[Begin Raw records]

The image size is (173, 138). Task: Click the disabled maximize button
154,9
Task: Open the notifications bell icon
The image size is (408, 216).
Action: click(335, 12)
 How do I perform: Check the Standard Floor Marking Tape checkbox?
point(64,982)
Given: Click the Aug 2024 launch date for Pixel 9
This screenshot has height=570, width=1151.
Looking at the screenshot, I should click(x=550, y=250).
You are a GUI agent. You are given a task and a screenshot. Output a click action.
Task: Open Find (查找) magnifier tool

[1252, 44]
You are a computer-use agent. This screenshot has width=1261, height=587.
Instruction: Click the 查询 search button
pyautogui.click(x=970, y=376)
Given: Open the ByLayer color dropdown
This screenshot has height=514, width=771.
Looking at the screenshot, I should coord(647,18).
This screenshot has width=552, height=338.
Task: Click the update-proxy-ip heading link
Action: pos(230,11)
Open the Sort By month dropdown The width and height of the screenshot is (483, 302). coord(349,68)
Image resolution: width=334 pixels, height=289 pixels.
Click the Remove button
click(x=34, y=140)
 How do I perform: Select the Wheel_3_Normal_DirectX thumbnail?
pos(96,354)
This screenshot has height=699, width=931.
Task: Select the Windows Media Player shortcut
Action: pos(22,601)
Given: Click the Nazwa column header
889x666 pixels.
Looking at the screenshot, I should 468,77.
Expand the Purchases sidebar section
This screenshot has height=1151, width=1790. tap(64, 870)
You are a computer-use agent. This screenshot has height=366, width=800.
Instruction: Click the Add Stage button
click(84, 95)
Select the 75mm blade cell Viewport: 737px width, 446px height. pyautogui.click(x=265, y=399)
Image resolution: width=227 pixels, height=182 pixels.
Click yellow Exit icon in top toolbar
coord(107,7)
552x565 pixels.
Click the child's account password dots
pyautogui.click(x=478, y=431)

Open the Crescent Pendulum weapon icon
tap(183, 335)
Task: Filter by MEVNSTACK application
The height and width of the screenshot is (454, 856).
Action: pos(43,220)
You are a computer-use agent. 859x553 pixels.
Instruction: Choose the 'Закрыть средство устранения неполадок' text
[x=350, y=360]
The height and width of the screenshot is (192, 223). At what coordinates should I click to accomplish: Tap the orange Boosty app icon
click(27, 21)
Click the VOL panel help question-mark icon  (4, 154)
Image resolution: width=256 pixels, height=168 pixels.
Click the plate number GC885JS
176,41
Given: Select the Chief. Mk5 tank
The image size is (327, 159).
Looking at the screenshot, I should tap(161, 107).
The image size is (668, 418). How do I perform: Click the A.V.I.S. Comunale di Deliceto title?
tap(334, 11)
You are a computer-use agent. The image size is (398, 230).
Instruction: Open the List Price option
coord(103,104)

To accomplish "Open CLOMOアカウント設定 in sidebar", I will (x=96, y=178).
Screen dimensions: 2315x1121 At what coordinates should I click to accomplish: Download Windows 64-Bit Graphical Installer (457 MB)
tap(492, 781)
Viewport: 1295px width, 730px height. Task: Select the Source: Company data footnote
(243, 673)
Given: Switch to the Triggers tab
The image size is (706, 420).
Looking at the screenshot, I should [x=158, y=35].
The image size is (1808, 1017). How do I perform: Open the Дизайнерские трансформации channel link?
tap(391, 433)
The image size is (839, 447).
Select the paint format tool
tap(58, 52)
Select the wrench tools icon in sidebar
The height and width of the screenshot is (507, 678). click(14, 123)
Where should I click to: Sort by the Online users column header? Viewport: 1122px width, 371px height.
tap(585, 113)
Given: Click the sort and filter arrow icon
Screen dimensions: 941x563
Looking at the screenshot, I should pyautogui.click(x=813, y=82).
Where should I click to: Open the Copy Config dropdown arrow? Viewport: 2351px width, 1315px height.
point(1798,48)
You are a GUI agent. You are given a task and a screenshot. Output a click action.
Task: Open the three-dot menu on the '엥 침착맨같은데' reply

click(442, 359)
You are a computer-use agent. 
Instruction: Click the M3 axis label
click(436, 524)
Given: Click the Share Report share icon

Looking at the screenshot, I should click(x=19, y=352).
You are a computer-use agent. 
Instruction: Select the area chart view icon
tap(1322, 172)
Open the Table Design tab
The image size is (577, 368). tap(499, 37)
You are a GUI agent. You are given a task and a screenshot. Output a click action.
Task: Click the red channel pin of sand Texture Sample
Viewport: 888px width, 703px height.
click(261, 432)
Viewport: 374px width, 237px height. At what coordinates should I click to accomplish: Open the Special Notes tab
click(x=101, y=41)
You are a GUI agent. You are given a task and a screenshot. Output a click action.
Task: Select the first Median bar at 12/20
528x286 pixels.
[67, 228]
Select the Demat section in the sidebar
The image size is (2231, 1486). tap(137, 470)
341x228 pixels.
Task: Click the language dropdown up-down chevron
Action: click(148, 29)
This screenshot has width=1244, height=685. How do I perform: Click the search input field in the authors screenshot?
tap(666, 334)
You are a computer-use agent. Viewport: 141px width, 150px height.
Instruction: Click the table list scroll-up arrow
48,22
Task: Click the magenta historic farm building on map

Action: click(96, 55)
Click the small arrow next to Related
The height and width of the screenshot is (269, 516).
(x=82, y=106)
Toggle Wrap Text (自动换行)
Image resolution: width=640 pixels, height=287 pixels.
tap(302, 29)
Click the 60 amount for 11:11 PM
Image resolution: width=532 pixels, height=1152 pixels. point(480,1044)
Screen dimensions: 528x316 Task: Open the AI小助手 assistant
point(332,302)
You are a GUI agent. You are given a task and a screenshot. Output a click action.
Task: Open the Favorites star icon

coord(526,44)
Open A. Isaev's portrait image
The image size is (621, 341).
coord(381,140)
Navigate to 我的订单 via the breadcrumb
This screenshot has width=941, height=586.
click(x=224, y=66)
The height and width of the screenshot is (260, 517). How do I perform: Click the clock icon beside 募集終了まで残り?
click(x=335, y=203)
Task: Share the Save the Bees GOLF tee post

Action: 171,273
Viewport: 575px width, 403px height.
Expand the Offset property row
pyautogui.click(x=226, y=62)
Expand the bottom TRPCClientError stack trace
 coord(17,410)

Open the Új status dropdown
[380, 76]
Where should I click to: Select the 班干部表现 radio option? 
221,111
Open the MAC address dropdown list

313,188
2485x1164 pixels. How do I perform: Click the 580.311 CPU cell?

[End Raw records]

Goal: Reproduce the entire listing above with "Remove button" renamed to "Delete button" and every other character left the same.

The solution:
The image size is (173, 138). Task: Click the disabled maximize button
154,9
Task: Open the notifications bell icon
The image size is (408, 216).
Action: click(335, 12)
 How do I perform: Check the Standard Floor Marking Tape checkbox?
point(64,982)
Given: Click the Aug 2024 launch date for Pixel 9
This screenshot has height=570, width=1151.
Looking at the screenshot, I should click(x=550, y=250).
You are a GUI agent. You are given a task and a screenshot. Output a click action.
Task: Open Find (查找) magnifier tool

[1252, 44]
You are a computer-use agent. This screenshot has width=1261, height=587.
Instruction: Click the 查询 search button
pyautogui.click(x=970, y=376)
Given: Open the ByLayer color dropdown
This screenshot has height=514, width=771.
Looking at the screenshot, I should coord(647,18).
This screenshot has width=552, height=338.
Task: Click the update-proxy-ip heading link
Action: pos(230,11)
Open the Sort By month dropdown The width and height of the screenshot is (483, 302). coord(349,68)
Image resolution: width=334 pixels, height=289 pixels.
Click the Delete button
click(x=34, y=140)
 How do I perform: Select the Wheel_3_Normal_DirectX thumbnail?
pos(96,354)
This screenshot has height=699, width=931.
Task: Select the Windows Media Player shortcut
Action: pos(22,601)
Given: Click the Nazwa column header
889x666 pixels.
Looking at the screenshot, I should 468,77.
Expand the Purchases sidebar section
This screenshot has height=1151, width=1790. tap(64, 870)
You are a computer-use agent. This screenshot has height=366, width=800.
Instruction: Click the Add Stage button
click(84, 95)
Select the 75mm blade cell Viewport: 737px width, 446px height. pyautogui.click(x=265, y=399)
Image resolution: width=227 pixels, height=182 pixels.
Click yellow Exit icon in top toolbar
coord(107,7)
552x565 pixels.
Click the child's account password dots
pyautogui.click(x=478, y=431)

Open the Crescent Pendulum weapon icon
tap(183, 335)
Task: Filter by MEVNSTACK application
The height and width of the screenshot is (454, 856).
Action: pos(43,220)
You are a computer-use agent. 859x553 pixels.
Instruction: Choose the 'Закрыть средство устранения неполадок' text
[x=350, y=360]
The height and width of the screenshot is (192, 223). At what coordinates should I click to accomplish: Tap the orange Boosty app icon
click(27, 21)
Click the VOL panel help question-mark icon  (4, 154)
Image resolution: width=256 pixels, height=168 pixels.
Click the plate number GC885JS
176,41
Given: Select the Chief. Mk5 tank
The image size is (327, 159).
Looking at the screenshot, I should tap(161, 107).
The image size is (668, 418). How do I perform: Click the A.V.I.S. Comunale di Deliceto title?
tap(334, 11)
You are a computer-use agent. The image size is (398, 230).
Instruction: Open the List Price option
coord(103,104)

To accomplish "Open CLOMOアカウント設定 in sidebar", I will (x=96, y=178).
Screen dimensions: 2315x1121 At what coordinates should I click to accomplish: Download Windows 64-Bit Graphical Installer (457 MB)
tap(492, 781)
Viewport: 1295px width, 730px height. Task: Select the Source: Company data footnote
(243, 673)
Given: Switch to the Triggers tab
The image size is (706, 420).
Looking at the screenshot, I should [x=158, y=35].
The image size is (1808, 1017). How do I perform: Open the Дизайнерские трансформации channel link?
tap(391, 433)
The image size is (839, 447).
Select the paint format tool
tap(58, 52)
Select the wrench tools icon in sidebar
The height and width of the screenshot is (507, 678). click(14, 123)
Where should I click to: Sort by the Online users column header? Viewport: 1122px width, 371px height.
tap(585, 113)
Given: Click the sort and filter arrow icon
Screen dimensions: 941x563
Looking at the screenshot, I should pyautogui.click(x=813, y=82).
Where should I click to: Open the Copy Config dropdown arrow? Viewport: 2351px width, 1315px height.
point(1798,48)
You are a GUI agent. You are given a task and a screenshot. Output a click action.
Task: Open the three-dot menu on the '엥 침착맨같은데' reply

click(442, 359)
You are a computer-use agent. 
Instruction: Click the M3 axis label
click(436, 524)
Given: Click the Share Report share icon

Looking at the screenshot, I should click(x=19, y=352).
You are a computer-use agent. 
Instruction: Select the area chart view icon
tap(1322, 172)
Open the Table Design tab
The image size is (577, 368). tap(499, 37)
You are a GUI agent. You are given a task and a screenshot. Output a click action.
Task: Click the red channel pin of sand Texture Sample
Viewport: 888px width, 703px height.
click(261, 432)
Viewport: 374px width, 237px height. At what coordinates should I click to accomplish: Open the Special Notes tab
click(x=101, y=41)
You are a GUI agent. You are given a task and a screenshot. Output a click action.
Task: Select the first Median bar at 12/20
528x286 pixels.
[67, 228]
Select the Demat section in the sidebar
The image size is (2231, 1486). tap(137, 470)
341x228 pixels.
Task: Click the language dropdown up-down chevron
Action: click(148, 29)
This screenshot has width=1244, height=685. How do I perform: Click the search input field in the authors screenshot?
tap(666, 334)
You are a computer-use agent. Viewport: 141px width, 150px height.
Instruction: Click the table list scroll-up arrow
48,22
Task: Click the magenta historic farm building on map

Action: click(96, 55)
Click the small arrow next to Related
The height and width of the screenshot is (269, 516).
(x=82, y=106)
Toggle Wrap Text (自动换行)
Image resolution: width=640 pixels, height=287 pixels.
tap(302, 29)
Click the 60 amount for 11:11 PM
Image resolution: width=532 pixels, height=1152 pixels. point(480,1044)
Screen dimensions: 528x316 Task: Open the AI小助手 assistant
point(332,302)
You are a GUI agent. You are given a task and a screenshot. Output a click action.
Task: Open the Favorites star icon

coord(526,44)
Open A. Isaev's portrait image
The image size is (621, 341).
coord(381,140)
Navigate to 我的订单 via the breadcrumb
This screenshot has width=941, height=586.
click(x=224, y=66)
The height and width of the screenshot is (260, 517). How do I perform: Click the clock icon beside 募集終了まで残り?
click(x=335, y=203)
Task: Share the Save the Bees GOLF tee post

Action: 171,273
Viewport: 575px width, 403px height.
Expand the Offset property row
pyautogui.click(x=226, y=62)
Expand the bottom TRPCClientError stack trace
 coord(17,410)

Open the Új status dropdown
[380, 76]
Where should I click to: Select the 班干部表现 radio option? 
221,111
Open the MAC address dropdown list

313,188
2485x1164 pixels. How do I perform: Click the 580.311 CPU cell?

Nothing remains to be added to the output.